Edible legumes are the dried fruits or seeds which develop in the pods of the plants and are referred to as grain legumes. The seeds are released when the pods split open.
Grain legumes are cultivated for both human and animal consumption.
From a human nutrition perspective grain legumes are a valuable addition to a health promoting eating plan.
Legumes are typically good sources of protein, carbohydrate, fibre, thiamin, folate, vitamin E, potassium, magnesium, iron, and zinc with a ½ cup of cooked legumes providing about 15 g of carbohydrate, of which about 6-8 g is fibre.
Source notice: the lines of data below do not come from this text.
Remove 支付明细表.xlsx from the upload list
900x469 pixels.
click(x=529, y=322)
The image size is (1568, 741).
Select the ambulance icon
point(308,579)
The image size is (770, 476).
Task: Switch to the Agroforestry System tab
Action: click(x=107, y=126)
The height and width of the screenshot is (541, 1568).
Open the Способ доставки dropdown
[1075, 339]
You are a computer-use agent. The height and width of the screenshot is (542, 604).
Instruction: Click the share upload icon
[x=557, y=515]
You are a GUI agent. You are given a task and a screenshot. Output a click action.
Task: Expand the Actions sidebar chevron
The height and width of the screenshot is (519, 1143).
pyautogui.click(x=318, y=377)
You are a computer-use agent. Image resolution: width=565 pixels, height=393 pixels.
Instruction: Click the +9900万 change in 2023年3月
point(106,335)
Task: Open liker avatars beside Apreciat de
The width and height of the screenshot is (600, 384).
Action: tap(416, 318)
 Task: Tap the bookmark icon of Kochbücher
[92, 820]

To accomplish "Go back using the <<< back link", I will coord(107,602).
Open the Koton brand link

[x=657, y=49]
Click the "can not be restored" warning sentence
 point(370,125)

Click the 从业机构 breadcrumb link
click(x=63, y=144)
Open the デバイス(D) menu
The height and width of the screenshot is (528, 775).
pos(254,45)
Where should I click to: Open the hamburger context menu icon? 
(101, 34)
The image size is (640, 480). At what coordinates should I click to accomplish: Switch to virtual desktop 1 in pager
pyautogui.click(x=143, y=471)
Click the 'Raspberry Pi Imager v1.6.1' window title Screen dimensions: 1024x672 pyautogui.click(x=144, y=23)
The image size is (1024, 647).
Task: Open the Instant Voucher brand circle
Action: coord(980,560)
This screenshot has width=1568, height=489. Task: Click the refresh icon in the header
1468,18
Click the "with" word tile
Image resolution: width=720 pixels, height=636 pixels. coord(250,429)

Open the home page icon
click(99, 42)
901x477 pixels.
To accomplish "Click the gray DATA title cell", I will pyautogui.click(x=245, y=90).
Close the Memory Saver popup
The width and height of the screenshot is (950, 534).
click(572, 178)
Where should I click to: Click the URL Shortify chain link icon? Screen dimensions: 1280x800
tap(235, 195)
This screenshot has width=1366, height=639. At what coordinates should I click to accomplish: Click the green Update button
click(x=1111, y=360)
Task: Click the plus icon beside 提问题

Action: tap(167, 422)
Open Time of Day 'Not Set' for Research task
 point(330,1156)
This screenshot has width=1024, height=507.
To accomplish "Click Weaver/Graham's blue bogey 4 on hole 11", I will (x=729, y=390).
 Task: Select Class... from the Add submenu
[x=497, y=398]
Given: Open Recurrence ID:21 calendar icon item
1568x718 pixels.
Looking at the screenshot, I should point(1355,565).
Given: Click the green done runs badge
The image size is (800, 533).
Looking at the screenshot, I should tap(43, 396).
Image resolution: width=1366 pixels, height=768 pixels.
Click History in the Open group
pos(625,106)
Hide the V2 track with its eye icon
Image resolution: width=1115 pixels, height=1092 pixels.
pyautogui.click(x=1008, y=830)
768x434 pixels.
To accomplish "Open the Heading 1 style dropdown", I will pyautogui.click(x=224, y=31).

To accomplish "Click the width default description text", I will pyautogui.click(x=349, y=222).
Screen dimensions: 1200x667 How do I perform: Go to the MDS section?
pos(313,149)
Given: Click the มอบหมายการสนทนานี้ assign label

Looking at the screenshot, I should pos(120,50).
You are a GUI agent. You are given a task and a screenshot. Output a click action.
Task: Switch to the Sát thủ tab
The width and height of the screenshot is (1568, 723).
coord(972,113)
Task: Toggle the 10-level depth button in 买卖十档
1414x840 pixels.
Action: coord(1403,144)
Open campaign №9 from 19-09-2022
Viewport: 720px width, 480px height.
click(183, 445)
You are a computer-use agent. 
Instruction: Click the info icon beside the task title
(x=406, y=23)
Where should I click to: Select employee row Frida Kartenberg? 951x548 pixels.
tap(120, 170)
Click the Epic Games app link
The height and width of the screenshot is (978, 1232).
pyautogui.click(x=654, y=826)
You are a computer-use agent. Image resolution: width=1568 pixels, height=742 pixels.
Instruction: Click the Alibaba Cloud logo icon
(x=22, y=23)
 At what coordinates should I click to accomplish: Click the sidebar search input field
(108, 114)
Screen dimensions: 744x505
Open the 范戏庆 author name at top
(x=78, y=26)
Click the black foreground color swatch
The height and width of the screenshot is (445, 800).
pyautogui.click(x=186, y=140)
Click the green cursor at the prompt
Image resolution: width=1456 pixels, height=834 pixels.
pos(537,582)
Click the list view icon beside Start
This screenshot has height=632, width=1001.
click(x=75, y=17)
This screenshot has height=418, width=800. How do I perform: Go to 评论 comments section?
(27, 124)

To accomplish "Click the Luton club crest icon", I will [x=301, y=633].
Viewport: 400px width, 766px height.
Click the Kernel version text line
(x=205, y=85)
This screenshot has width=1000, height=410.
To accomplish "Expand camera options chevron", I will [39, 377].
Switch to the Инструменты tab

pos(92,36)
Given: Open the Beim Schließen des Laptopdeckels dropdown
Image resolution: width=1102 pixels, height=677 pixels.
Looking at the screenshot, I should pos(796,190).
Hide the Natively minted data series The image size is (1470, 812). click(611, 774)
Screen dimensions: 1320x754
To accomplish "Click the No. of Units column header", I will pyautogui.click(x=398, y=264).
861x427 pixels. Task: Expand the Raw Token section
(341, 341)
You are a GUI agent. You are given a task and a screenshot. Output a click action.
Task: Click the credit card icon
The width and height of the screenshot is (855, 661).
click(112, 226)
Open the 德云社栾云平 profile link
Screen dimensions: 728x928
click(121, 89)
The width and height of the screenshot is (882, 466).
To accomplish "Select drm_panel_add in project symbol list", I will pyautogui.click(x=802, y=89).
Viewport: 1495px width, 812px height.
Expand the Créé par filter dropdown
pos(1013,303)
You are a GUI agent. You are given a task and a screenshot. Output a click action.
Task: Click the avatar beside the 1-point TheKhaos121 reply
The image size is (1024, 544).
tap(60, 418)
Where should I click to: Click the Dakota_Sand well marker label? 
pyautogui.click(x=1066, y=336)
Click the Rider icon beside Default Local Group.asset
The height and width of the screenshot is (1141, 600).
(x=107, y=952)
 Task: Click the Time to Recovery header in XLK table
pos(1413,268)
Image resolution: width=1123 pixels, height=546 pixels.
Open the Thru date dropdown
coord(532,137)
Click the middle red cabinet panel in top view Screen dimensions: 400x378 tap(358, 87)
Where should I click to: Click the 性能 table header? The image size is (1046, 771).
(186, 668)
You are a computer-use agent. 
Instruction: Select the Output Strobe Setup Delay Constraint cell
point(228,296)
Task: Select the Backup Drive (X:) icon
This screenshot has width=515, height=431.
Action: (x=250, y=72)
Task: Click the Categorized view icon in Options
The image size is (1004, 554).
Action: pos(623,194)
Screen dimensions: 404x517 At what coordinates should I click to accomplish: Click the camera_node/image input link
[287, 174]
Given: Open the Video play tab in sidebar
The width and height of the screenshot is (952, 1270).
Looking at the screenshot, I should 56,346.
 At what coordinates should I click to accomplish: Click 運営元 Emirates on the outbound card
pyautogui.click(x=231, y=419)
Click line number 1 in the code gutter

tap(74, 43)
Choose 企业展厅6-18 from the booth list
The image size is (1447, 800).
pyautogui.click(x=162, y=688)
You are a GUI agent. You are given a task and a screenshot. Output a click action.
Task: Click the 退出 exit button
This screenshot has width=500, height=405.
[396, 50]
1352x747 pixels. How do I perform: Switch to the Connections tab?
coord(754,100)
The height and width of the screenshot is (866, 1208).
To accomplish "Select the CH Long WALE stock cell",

Legumes have a low fat content and generally have a low to medium glycemic index: GI < 50, although the GI of canned legumes products may be slightly higher than home cooked legumes due to high temperatures associated with processing.
Cholesterol, abundant in animal foods is absent from plant foods and legumes are also typically low in sodium, except for canned products where salt is used as a preservative.
Although legumes are considered a good source of protein they contain relatively low quantities of the essential amino acids methionine and tryptophan when compared to animal protein found in eggs, dairy, meat, poultry, game and fish.
However, this deficiency can be compensated for either by consuming legumes as part of a varied mixed diet which includes animal protein, or in the case of vegan and vegetarian eating plans ensuring that adequate amounts of grains, nuts and seeds are also included.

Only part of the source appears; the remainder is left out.